Virginia (D+5) All paper ballots, recount only available in very close elections.  Furthermore, recounts for optically scanned ballots are *rescanned by machine only*.  The machines are supposedly tested before the recount, but that obviously doesn’t defend against certain attacks.  This statute is completely insane in two ways.  If one side simply cheats *a lot*, there’s no recount available at all, and never doing a hand recount, when a major purpose of a recount is to fix machine screwups and defend against machine cheats, is inexcusable.

Arizona (R+3) Mostly paper ballots by mail (~80% of votes) and a mix of paper and BMDs at precincts.  The only recount available is if the vote tally is within 0.1%.  There’s a mandated pre-count check on some machines that compares machine and hand counts for 1-2% of ballots before counting all the ballots.  That’s trivially defeated by telling the machines to be honest for the first X ballots, and the centralized locations of vote-by-mail counting makes it possible to change *a lot* of votes by compromising a very small number of machines in one place, and the lack of a recount allows it to work.  This is effectively the exact system that the video was warning against re: blindly trusting scanning machines.

These states use significant numbers of BMDs or BMD-equivalent DREs, but have hand recounts always available.

Once the electronics are introduced for the act of marking a ballot, they become an attack surface along with the scanners used to count those ballots.  In this group, the scanner vulnerabilities are mitigated by the hand recount availability, but the BMD vulnerabilities discussed above remain.  And for those who trust in machines and state election officials and all, these machines were already a disaster without being maliciously attacked.

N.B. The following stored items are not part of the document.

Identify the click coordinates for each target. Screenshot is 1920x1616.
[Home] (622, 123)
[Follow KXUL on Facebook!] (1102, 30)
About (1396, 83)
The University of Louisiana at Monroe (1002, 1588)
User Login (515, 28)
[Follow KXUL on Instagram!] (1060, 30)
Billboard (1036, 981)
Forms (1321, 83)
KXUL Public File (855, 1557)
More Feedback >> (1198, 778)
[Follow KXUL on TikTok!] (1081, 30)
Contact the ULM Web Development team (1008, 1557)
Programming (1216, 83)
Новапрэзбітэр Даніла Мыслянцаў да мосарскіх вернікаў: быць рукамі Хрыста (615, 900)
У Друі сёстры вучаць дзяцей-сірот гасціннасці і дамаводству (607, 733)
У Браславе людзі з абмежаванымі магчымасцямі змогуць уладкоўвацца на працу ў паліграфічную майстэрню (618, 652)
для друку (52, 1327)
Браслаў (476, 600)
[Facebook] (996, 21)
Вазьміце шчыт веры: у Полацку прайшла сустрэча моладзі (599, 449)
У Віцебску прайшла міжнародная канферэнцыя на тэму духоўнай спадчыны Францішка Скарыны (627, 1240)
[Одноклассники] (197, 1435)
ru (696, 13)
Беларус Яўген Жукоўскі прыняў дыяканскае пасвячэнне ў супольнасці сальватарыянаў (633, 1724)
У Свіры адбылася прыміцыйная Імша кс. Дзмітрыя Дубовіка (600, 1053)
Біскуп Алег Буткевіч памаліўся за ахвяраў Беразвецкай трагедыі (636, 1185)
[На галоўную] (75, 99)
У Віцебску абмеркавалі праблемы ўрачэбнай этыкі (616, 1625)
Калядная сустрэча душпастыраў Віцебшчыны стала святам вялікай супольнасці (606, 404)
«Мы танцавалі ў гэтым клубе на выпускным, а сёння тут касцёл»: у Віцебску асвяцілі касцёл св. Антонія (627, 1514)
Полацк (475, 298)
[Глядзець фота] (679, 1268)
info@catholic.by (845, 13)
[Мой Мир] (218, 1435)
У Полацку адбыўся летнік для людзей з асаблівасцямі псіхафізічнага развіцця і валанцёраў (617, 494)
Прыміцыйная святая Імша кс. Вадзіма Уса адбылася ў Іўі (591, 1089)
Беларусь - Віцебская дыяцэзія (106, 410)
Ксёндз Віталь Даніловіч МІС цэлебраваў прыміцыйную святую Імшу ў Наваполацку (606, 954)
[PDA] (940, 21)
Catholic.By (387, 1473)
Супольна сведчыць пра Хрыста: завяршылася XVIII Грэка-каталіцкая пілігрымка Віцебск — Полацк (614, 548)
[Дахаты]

Nevada (D+2) Almost entirely Dominion ImageCast X (one that can still print on ballots after voter verification) with no plans that I can find to dump this before 2020. Amusingly, a quirk in Nevada law dating to the 1970s requires an option for “None of the above candidates” in every race, allowing voters to affirmatively mark a ballot for “Nobody” instead of simply leaving the contest blank…. which mitigates the ImageCast X design flaw of being able to print votes in contests the voter left blank, making it effectively a BMD.

Ohio (R+8) has a mix of paper and BMD/DREs now, but it’s pushing towards paper ballots and simple BMDs.  No DREs are certified so far for 2020, and hopefully that will continue to be true.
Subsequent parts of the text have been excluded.